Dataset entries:

BEGIN

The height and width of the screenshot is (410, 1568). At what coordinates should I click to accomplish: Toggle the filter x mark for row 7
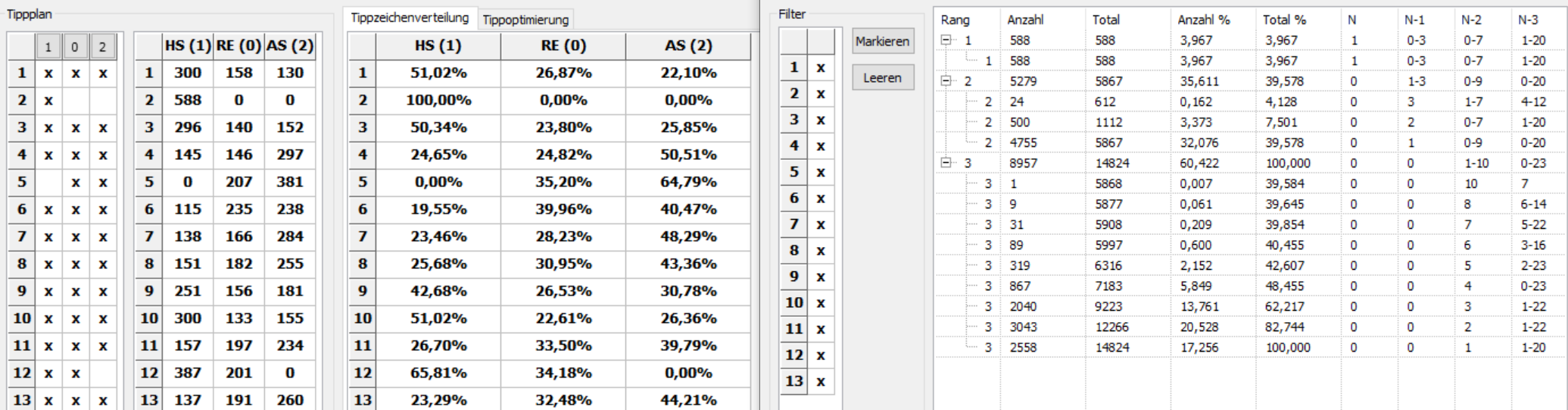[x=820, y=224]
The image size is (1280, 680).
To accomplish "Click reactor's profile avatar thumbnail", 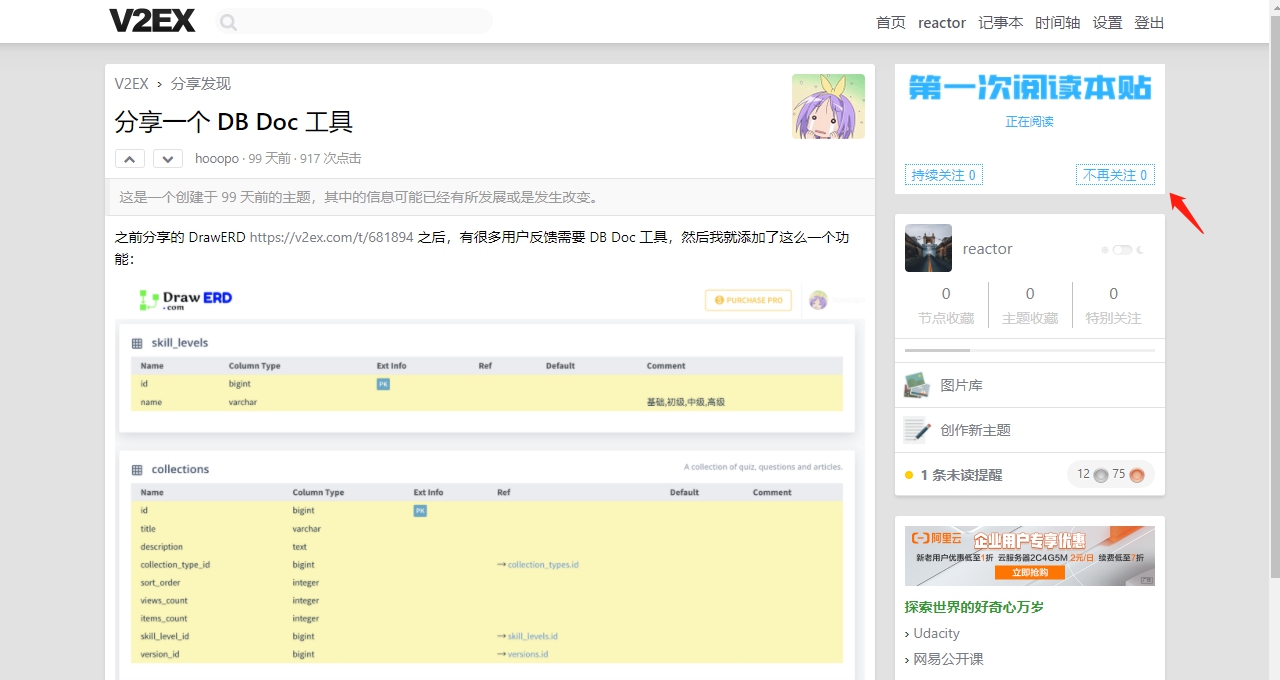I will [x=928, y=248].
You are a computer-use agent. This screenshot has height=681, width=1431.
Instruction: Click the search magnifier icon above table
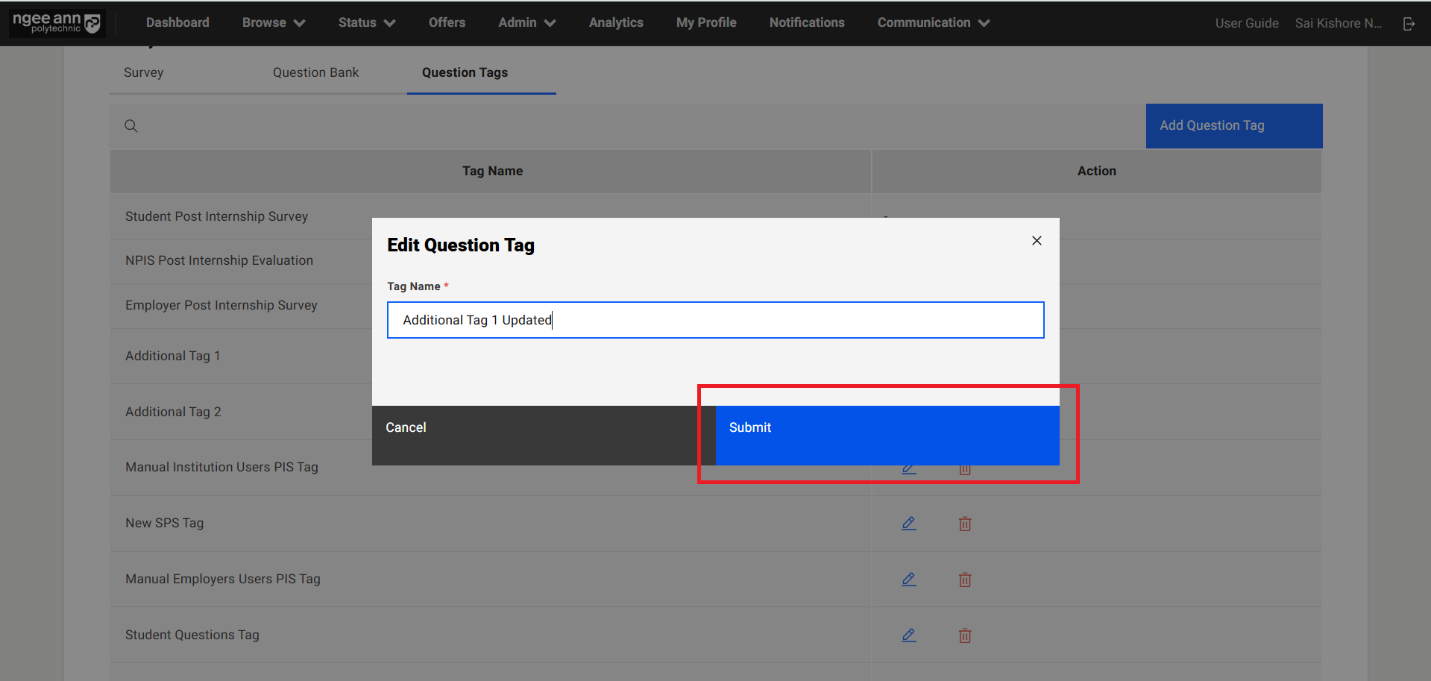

END

# What you need to do
Begin at the first line of the entries and stop after the line holding "The image size is (1280, 680)."; repeat those lines exactly, but not the pictures.

# Task answer
The height and width of the screenshot is (410, 1568). At what coordinates should I click to accomplish: Toggle the filter x mark for row 7
[x=820, y=224]
The image size is (1280, 680).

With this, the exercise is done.